Beyond Standard Errors, Part II: What Makes an Inference Prone to Survive Rosenbaum-Type Sensitivity Tests? 

 Continuing from my  previous post  on this subject, sensitivity tests are still somewhat rarely (yet increasingly) used in applied research. This is unfortunate, I think, because, at least according to my own tests on several datasets, observational studies do vary considerably in their sensitivity to hidden bias. Some results go away once you allow for only a tiny amount of hidden bias, others are rock solid weathering very strongest hidden bias. One should always give the reader this information I think.  


 One (and maybe not the most important) reason for why these tests are infrequently used is that they take time and effort to compute.
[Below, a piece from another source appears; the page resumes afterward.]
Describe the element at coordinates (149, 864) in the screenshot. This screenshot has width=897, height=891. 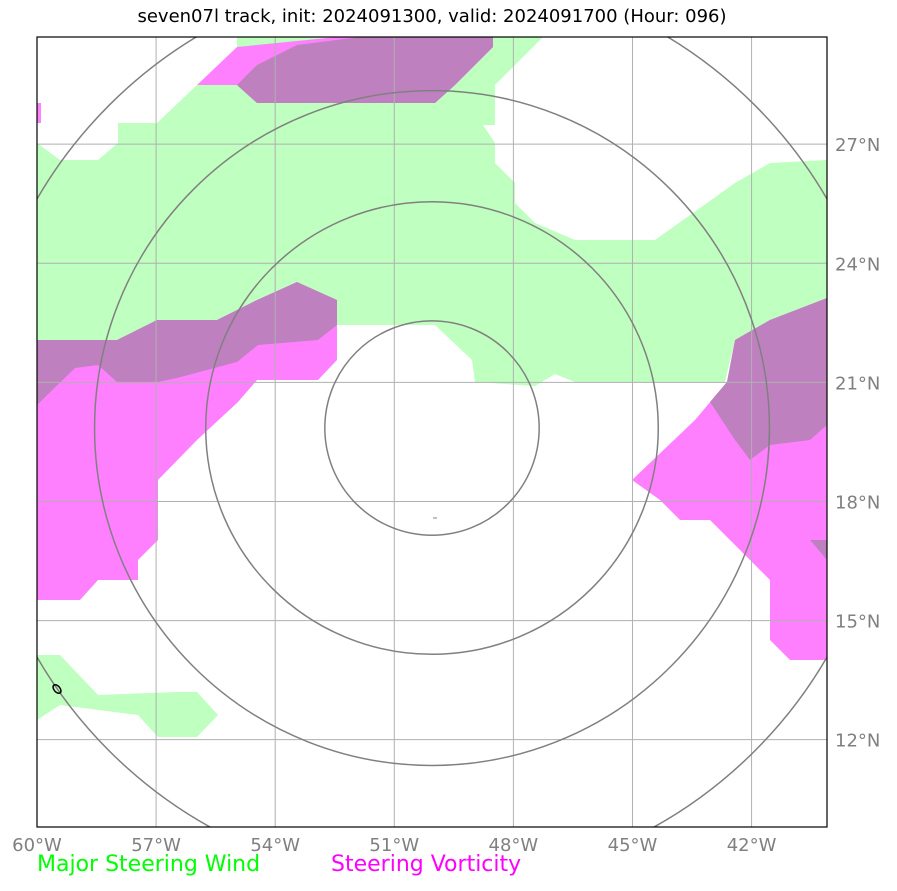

So I was thinking, instead of computing the sensitivity tests each time, maybe it would be good to have some quick rules of thumbs to judge whether a study is insensitive to hidden bias.  

 Imagine you have two studies with identical estimated effect size and standard errors. Now, which one would you trust more regarding their insensitivity to hidden bias? In other words, are there particular features of the data, which makes an inference drawn from this data to excel on Rosenbaum type sensitivity tests? The literature I have read thus far provides little guidance on this issue.  

 We have a few ideas about this (which are still underdeveloped). For example, ceteris paribus, one could think that it’s better to have a rather imbalanced vector of treatment assignments (like only a few treated or only a few control). Another idea is that, ceteris paribus, inferences obtained from a smaller (matched) dataset should be less prone to get knocked over by hidden bias tests. Or, in the case of propensity score methods, one would like covariates that strongly predict treatment assignment so that an omitted variable cannot tweak the results much. 

 This is very much still work in progress; comments and feedback are highly appreciated.